I heard about it for the first time, an embedable graph database Kuzu and even better the WASM mix and LLM.

itissid a day ago

Since I already have a browser connected to the Internet where this would execute, could one have the option of transparently executing the webGPU + LLM in a cloud container communicating with the browser process?

  • mewim a day ago

    I think WebGPU is mostly for running inside the browser. If one has the option to use a cloud container + GPU, running LLM inference directly with CUDA/ROCm/TPU will be possible and runs more efficiently.

canadiantim a day ago

Could it be viable to have one or multiple kuzu databases per user? What’s the story like for backups with kuzu?

I saw you recently integrated FTS which is very exciting. I love everything about Kuzu and want to use it, but currently tempted to use Turso to allow for multiple sqlite dbs per user (eg one for each device).

Or would it be possible to use Kuzu to query data stored on sqlite?

Great work through and through tho.
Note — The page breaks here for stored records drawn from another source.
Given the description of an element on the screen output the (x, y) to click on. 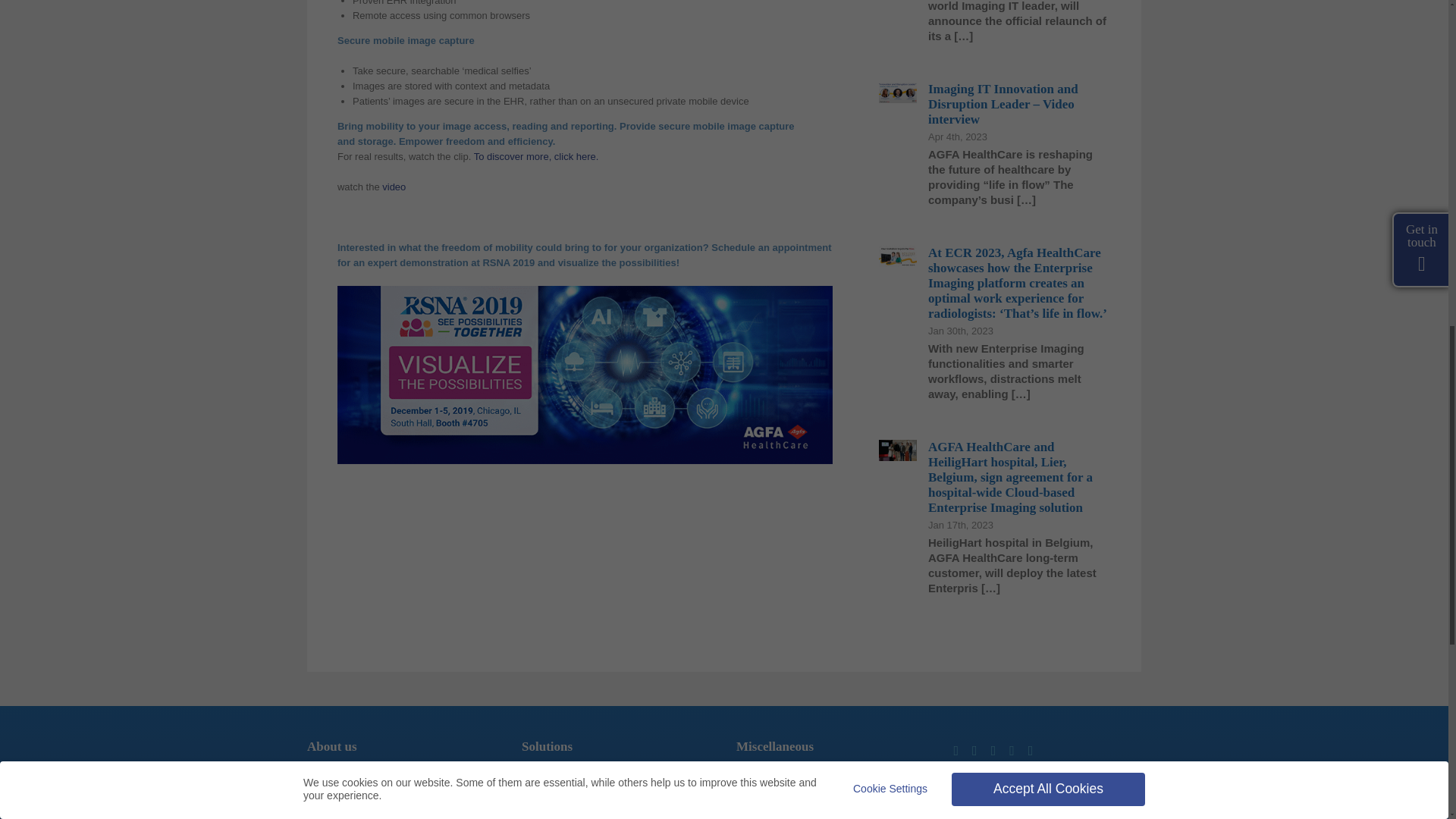
YouTube (1012, 750)
LinkedIn (955, 750)
Blog (1031, 750)
Twitter (974, 750)
Instagram (993, 750)
Given the description of an element on the screen output the (x, y) to click on. 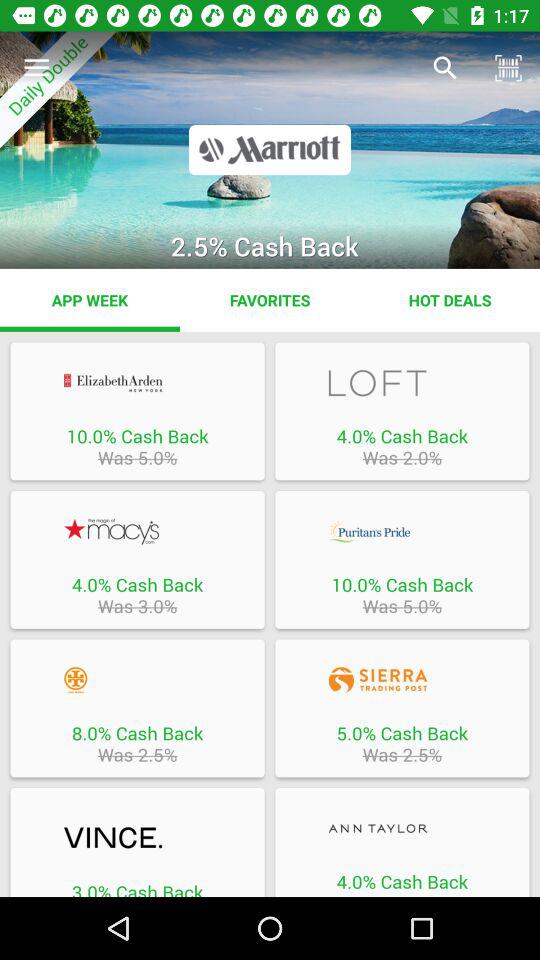
open loft (402, 382)
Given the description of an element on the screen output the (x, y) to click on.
Really amazing to see the progress you’ve all made!

nsonha a day ago

Could someone please explain in-browser inference to me? So in the context of OpenAI usage (WebLLM github), this means I will send binary to OpenAI instead of text? And it will lower the cost and run faster?

  • a-ungurianu a day ago

    Not exactly. If you refer to the following line:

    > Full OpenAI Compatibility

    > WebLLM is designed to be fully compatible with OpenAI API.
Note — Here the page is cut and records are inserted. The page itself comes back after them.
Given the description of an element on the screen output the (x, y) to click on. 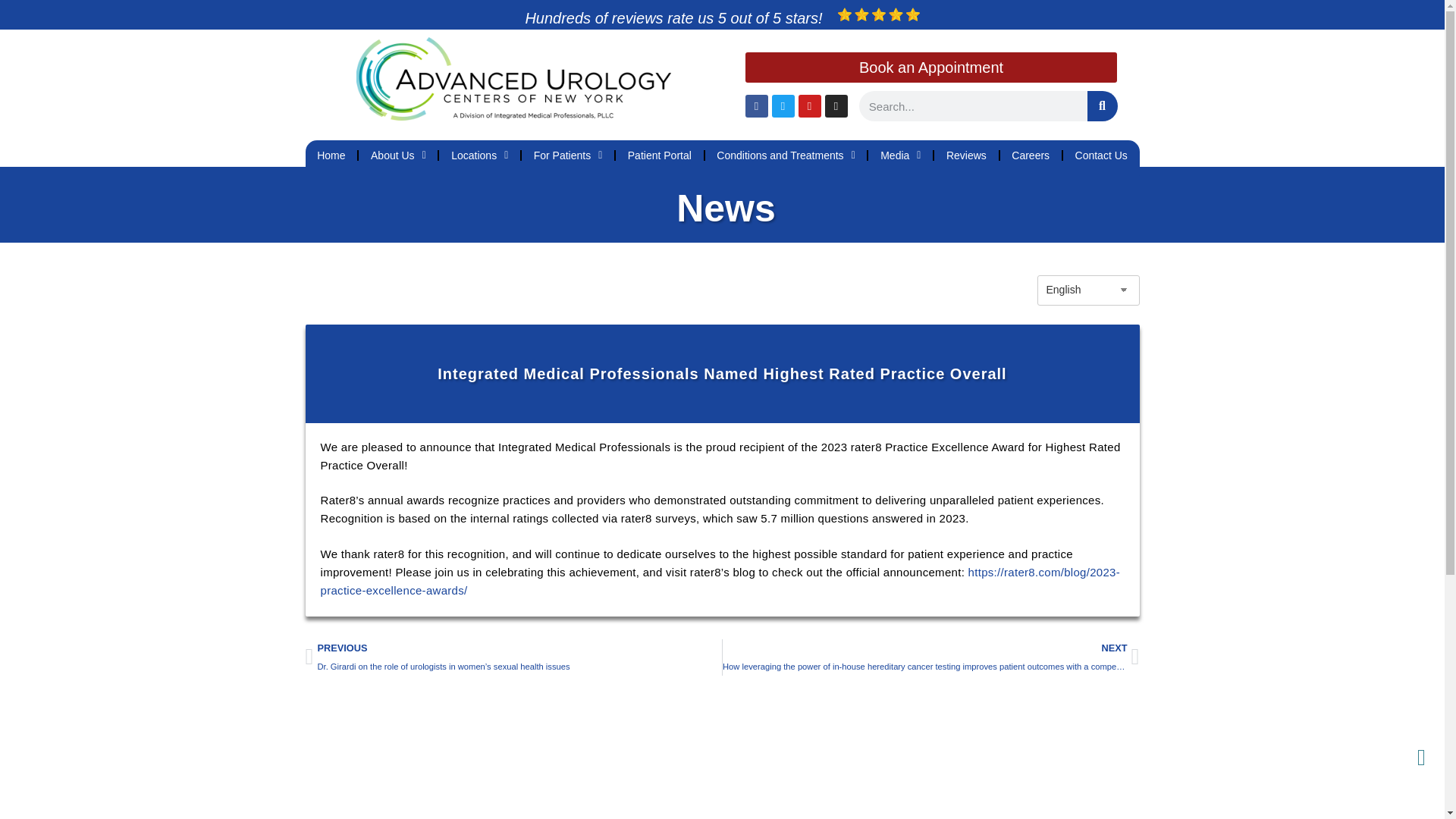
Book an Appointment (930, 67)
Home (330, 155)
About Us (398, 155)
Locations (479, 155)
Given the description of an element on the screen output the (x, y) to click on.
    It means that WebLLM exposes an API that is identical in behaviour with the OpenAI one, so any tools that build against that API could also build against WebLLM and it will still work.

    WebLLM by the looks of it runs the inference purely in the browser. None of your data leaves your browser.

    WebLLM does need to get a model from somewhere, with the demo linked here getting Llama3.1 Instruct 8B model{1}.